In practice, strong governance around private investments usually includes:
- A documented role for private investments in the organization’s investment policy statement (IPS), including allocation ranges and liquidity parameters
- Clear board, committee, staff, and advisor responsibilities for approving commitments and monitoring exposure
- A process for manager due diligence and ongoing review
- A plan for cash management and capital call funding
- Internal or outsourced support for subscription documents, tax reporting, audit coordination, and recordkeeping
- Periodic review of whether the allocation still fits the organization’s mission, spending needs, and risk tolerance
“In uncertain markets, governance does some heavy lifting,” says Stenstrom. “The clearer the framework, the steadier the decisions will be.” For many nonprofits, that framework may include an experienced advisor or an outsourced chief investment officer (OCIO) to help guide decisions and support ongoing oversight.
The Bottom Line
Perhaps the most important takeaway for nonprofit leaders is balance. It’s easy for headlines to shape perceptions, whether those headlines are currently focused on market stress, market upswings, or emerging risks. But the underlying reality is often more nuanced. For nonprofits, this reinforces a familiar principle: investment decisions should be grounded in long-term objectives, not short-term noise.
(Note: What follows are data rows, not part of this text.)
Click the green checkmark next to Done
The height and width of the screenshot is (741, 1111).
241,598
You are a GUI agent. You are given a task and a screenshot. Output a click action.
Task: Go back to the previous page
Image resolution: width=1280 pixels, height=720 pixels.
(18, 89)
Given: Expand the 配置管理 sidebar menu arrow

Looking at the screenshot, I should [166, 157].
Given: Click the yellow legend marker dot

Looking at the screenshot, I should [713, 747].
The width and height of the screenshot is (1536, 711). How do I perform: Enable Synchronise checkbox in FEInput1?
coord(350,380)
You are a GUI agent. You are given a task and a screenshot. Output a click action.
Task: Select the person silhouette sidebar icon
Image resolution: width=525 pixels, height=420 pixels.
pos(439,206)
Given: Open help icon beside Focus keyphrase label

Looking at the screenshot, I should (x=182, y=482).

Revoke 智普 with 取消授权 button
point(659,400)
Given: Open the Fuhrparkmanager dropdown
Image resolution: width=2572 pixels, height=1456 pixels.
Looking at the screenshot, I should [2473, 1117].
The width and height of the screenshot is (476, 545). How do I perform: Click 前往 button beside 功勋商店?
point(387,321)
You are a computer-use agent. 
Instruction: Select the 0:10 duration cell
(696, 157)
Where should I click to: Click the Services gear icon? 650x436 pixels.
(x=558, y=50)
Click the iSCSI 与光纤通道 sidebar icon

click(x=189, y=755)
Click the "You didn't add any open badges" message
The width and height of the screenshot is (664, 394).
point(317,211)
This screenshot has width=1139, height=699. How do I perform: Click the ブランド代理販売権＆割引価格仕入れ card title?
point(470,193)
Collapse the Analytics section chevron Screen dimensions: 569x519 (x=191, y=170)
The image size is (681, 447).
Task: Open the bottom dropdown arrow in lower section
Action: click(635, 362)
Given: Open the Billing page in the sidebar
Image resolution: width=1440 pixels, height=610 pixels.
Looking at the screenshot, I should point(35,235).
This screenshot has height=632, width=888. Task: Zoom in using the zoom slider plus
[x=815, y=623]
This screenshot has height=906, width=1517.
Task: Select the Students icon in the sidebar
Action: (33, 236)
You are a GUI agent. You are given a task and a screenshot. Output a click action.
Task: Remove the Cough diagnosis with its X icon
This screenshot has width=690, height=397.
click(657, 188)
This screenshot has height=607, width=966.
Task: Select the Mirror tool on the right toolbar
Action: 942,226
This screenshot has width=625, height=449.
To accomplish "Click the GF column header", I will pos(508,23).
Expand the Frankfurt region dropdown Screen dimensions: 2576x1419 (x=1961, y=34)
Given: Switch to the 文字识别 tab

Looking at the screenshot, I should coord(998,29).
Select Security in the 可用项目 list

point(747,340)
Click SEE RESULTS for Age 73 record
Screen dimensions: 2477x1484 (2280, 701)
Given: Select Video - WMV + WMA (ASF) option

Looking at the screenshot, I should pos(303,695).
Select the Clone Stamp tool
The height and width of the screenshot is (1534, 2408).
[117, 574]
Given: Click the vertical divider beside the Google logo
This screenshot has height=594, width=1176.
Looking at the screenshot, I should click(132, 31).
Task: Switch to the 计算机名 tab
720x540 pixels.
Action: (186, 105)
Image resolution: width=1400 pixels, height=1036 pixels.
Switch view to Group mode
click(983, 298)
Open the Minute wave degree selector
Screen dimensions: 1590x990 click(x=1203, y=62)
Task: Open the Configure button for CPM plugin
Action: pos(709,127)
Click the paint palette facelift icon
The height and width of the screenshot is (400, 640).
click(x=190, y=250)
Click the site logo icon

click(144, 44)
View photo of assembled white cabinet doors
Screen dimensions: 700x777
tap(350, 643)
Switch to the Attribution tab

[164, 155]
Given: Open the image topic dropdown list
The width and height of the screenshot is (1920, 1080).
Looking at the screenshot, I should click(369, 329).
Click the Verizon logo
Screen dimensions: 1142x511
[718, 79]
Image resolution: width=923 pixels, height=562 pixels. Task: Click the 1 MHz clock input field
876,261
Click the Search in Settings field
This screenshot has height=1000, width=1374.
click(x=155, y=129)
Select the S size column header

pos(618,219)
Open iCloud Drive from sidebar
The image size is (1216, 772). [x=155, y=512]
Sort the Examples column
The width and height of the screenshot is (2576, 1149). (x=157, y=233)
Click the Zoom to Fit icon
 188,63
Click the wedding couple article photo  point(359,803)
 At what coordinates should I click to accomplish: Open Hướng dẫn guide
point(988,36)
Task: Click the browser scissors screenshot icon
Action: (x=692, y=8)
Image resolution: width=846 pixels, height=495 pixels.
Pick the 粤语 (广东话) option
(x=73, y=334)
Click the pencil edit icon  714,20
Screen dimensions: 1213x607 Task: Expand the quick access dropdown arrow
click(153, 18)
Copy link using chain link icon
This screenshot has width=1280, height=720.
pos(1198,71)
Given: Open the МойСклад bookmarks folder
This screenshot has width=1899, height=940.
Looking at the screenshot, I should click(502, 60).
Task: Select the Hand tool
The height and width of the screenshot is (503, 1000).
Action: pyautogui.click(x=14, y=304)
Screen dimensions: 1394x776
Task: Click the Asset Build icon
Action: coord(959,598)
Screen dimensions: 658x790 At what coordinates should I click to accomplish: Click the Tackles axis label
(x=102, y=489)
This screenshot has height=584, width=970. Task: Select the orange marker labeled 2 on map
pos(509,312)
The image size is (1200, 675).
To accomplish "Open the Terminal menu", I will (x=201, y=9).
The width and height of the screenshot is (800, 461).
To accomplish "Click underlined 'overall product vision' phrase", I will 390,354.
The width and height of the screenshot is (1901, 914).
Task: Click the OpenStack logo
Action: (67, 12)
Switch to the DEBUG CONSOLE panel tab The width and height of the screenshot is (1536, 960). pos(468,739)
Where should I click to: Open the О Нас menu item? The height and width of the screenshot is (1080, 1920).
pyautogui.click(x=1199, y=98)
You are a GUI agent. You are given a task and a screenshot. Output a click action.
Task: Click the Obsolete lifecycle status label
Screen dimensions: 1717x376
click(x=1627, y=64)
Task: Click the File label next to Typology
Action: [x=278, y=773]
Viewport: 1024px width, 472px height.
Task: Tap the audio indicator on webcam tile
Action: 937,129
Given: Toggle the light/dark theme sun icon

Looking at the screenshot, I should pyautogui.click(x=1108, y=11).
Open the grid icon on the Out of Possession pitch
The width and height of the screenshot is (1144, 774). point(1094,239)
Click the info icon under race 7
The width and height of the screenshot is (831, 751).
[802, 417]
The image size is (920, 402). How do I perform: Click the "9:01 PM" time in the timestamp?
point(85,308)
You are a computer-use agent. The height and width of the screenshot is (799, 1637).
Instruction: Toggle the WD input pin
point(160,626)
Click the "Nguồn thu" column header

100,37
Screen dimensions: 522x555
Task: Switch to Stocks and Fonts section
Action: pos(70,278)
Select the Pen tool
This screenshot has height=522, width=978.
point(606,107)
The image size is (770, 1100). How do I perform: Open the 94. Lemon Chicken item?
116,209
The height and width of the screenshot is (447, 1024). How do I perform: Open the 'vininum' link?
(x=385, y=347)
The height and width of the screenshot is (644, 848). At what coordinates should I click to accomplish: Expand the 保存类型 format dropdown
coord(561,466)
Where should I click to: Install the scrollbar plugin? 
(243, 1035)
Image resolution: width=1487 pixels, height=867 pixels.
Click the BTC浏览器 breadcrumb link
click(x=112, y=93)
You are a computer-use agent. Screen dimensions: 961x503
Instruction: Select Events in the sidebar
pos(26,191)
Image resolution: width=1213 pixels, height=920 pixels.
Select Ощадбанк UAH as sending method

Private investments can be a valuable tool—but they require patience, discipline, and thoughtful oversight. For some nonprofits, the benefits may justify those demands. For others, especially organizations with tighter liquidity needs or lean internal resources, a smaller allocation—or no allocation at all—may be the more prudent choice. The right answer depends not only on return objectives, but also on governance readiness and the organization’s ability to manage the practical realities that come with private funds.